Search code examples
c#htmlasp.net.netcsquery

CSQuery select elements


I have an html file as following:

<h3>
    <div id='type'>
        Type 1
    </div>

    <div id='price'>
        127.76;
    </div>
</h3>

 <h3>
    <div id='type'>
        Type 2
    </div>

    <div id='price'>
        127.76;
    </div>
</h3>

Now I want to use CSQuery to extract those types and price into a List, here is the code I'm working on :

var doc = CQ.Create(htmlfile);

var types= (from listR in doc["<h3>"] //get the h3 tag
    select new TypeTest
    {
        Typename =  listR.GetAttribute("#type"),
        Price = listR.GetAttribute("#price")
    }
    ).ToList();
return types;

However, I couldn't get the details as I wish, as I'm not sure about the doc[] value when I put it as h3. the html file cannot be modified.


Solution

  • The html that you are parsing is an invalid format i.e. multiple identical id's. (There are two id='type' and id='price), you must take the following steps.

    1. Load the dom
    2. Load the collections of type and price divs separately.
    3. Use the Zip function to join them back together and project into you TypeTest object.

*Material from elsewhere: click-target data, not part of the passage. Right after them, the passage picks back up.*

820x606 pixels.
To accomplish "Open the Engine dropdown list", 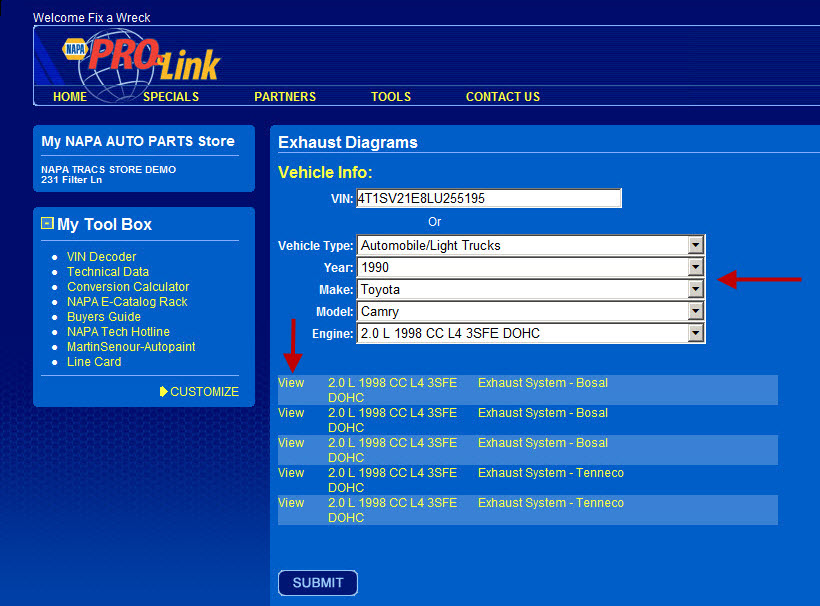I will coord(695,333).
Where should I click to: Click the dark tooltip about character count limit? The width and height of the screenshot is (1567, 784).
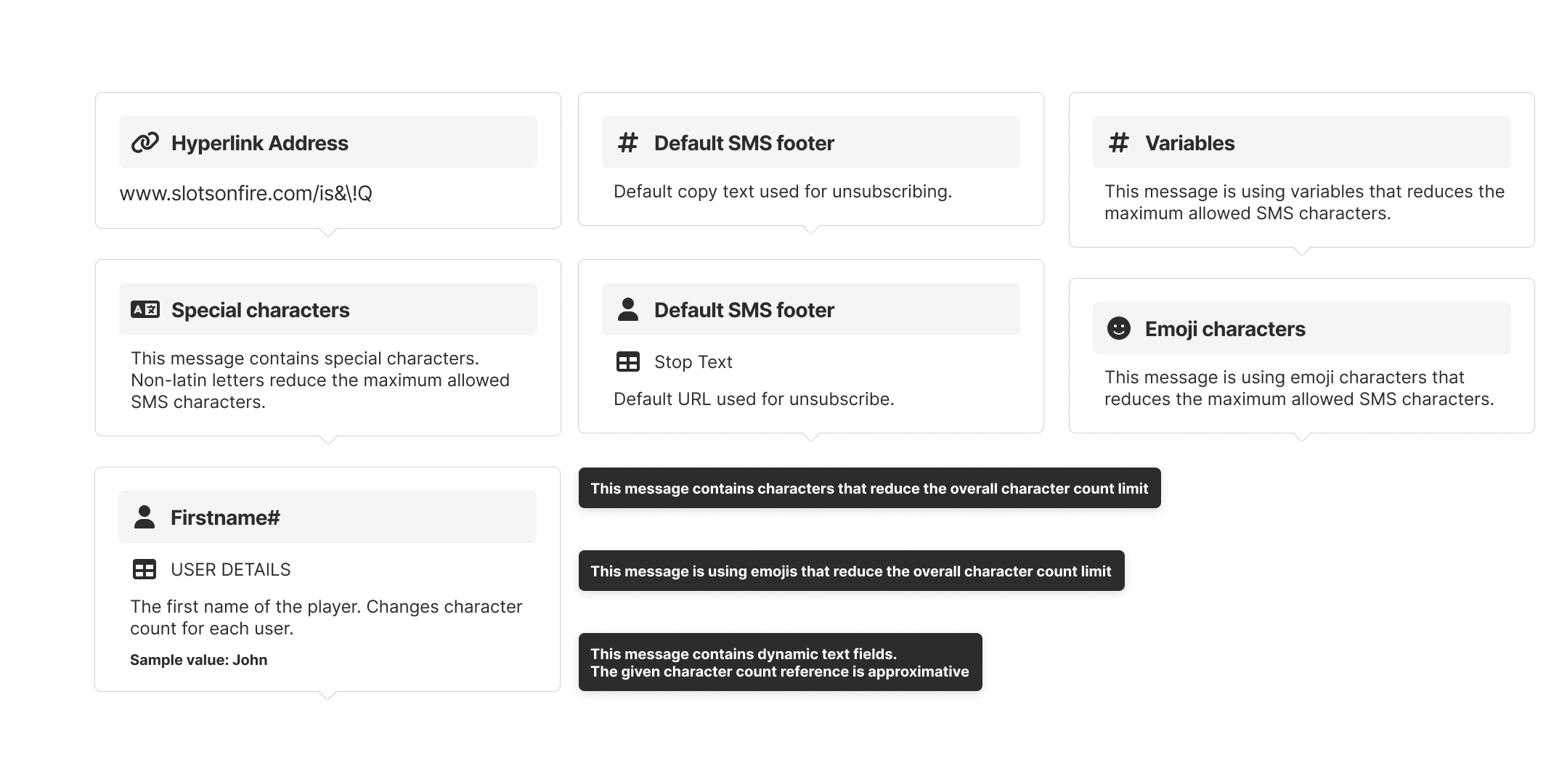click(869, 488)
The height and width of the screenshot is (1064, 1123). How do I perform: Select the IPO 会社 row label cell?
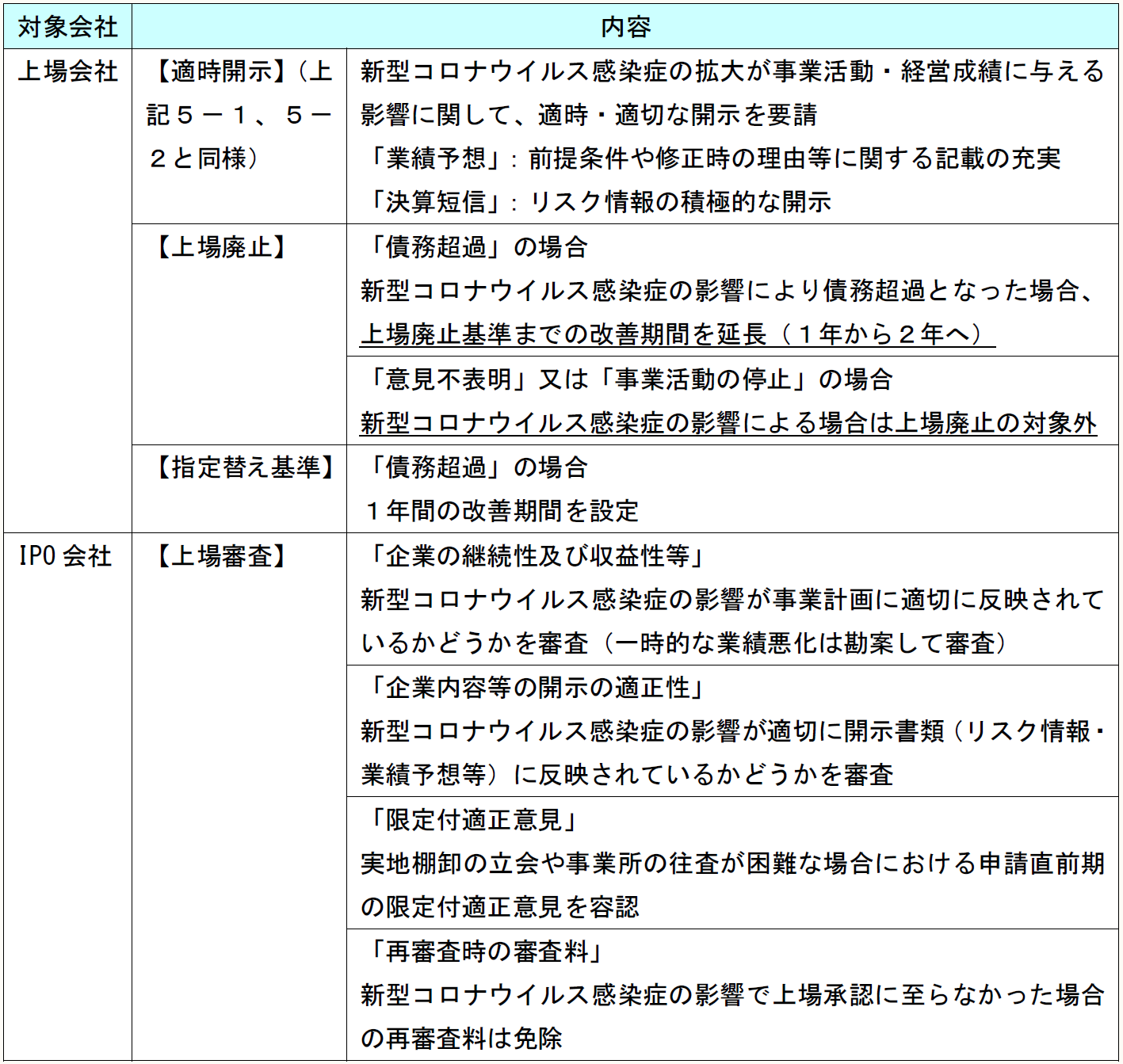click(66, 556)
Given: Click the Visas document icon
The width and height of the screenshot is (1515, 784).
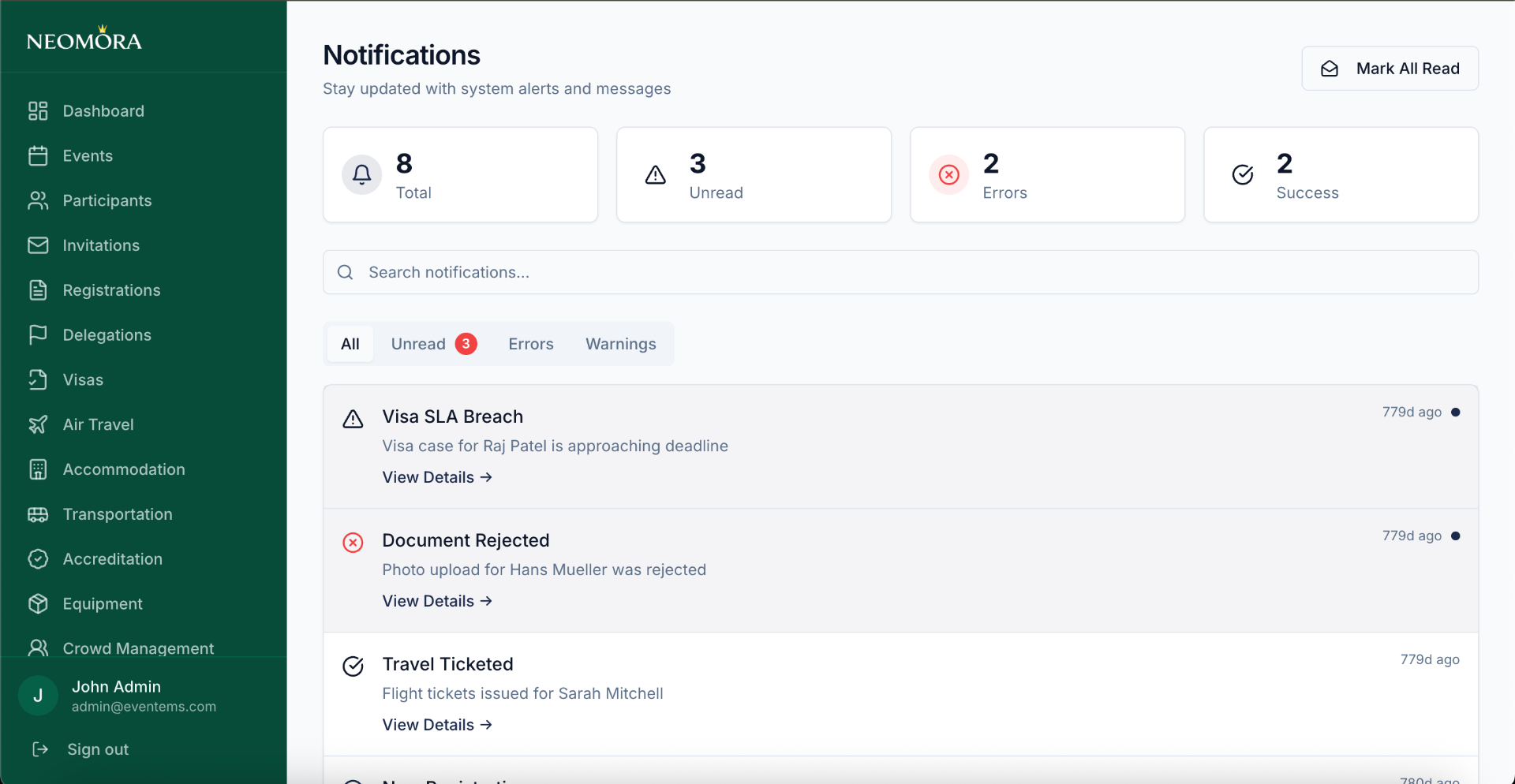Looking at the screenshot, I should coord(38,379).
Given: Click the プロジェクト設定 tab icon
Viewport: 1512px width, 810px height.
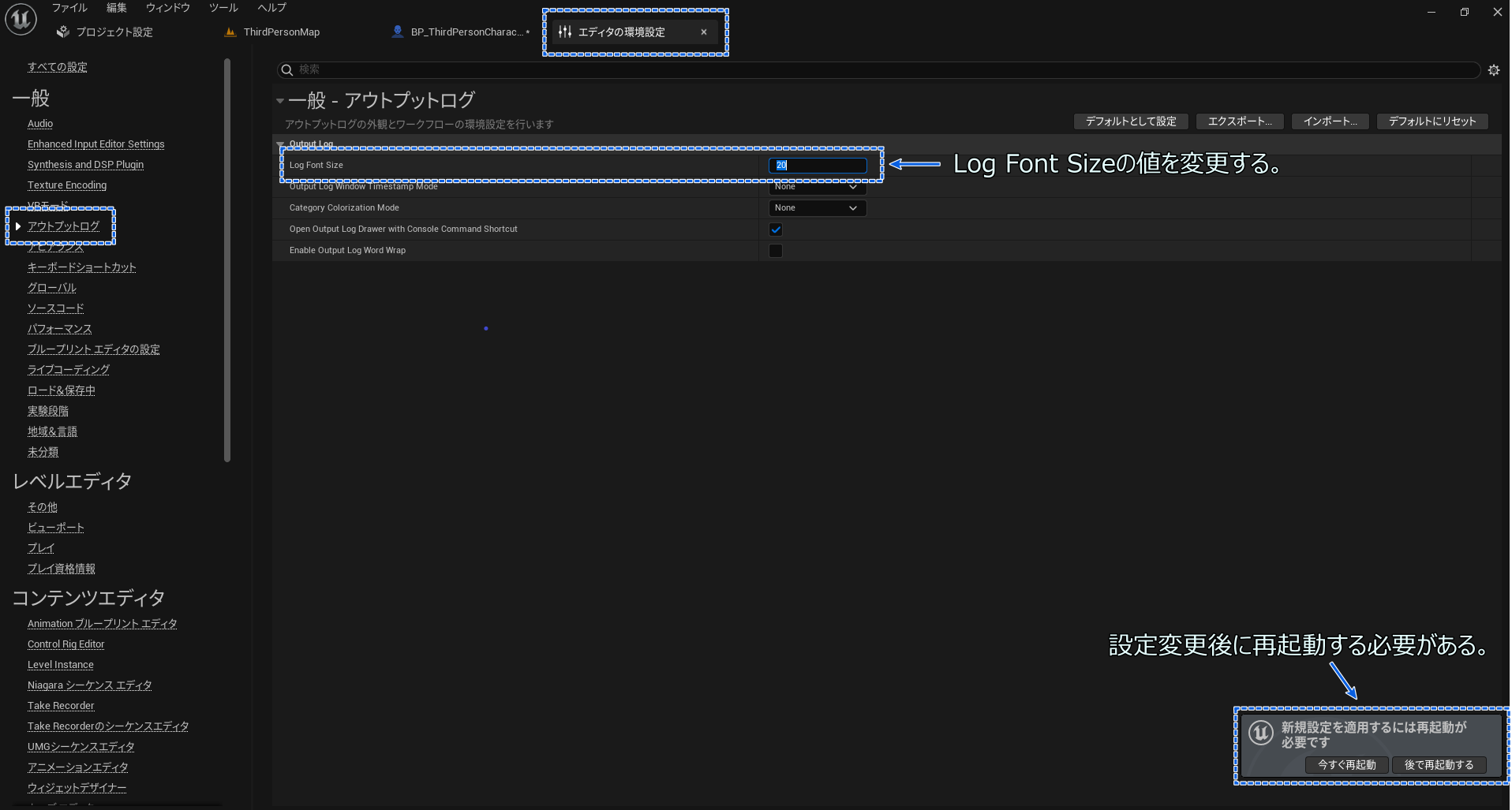Looking at the screenshot, I should point(63,32).
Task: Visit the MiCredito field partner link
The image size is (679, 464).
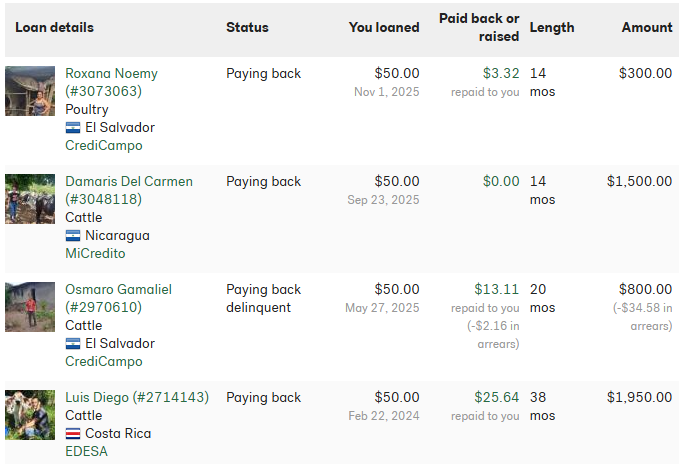Action: pyautogui.click(x=96, y=254)
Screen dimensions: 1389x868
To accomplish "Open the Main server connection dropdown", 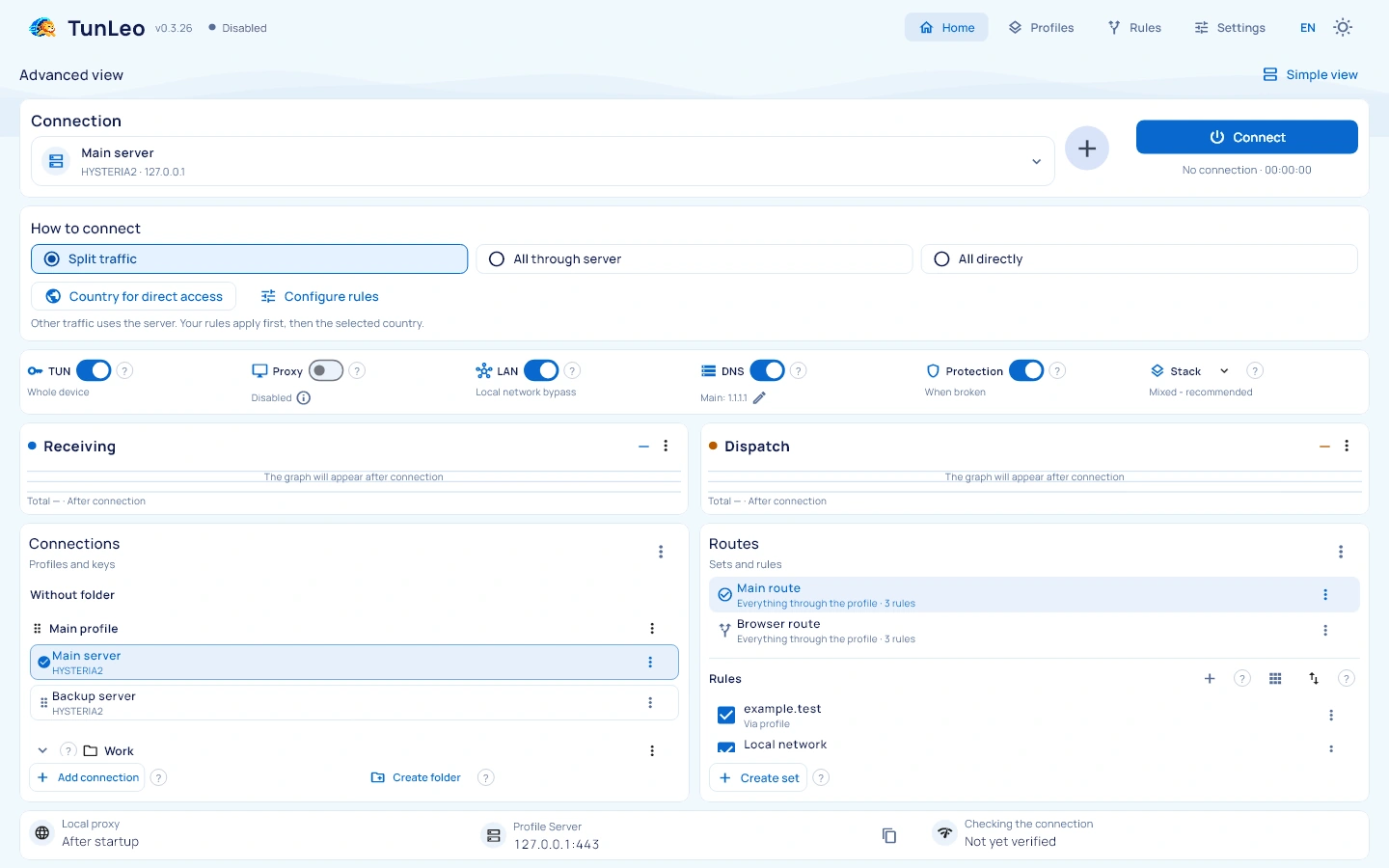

    Below is a working example:

    // 1
    var doc = CQ.Create(html);
    
    // 2
    var typeDivs = doc["h3 > div#type"];
    var priceDivs = doc["h3 > div#price"];
    
    // 3
    var types = typeDivs.Zip(priceDivs, (k, v) => new { k, v })
         .Select(h => 
          new TypeTest { Typename = h.k.InnerText.Trim(), 
          Price = h.v.InnerText.Trim() });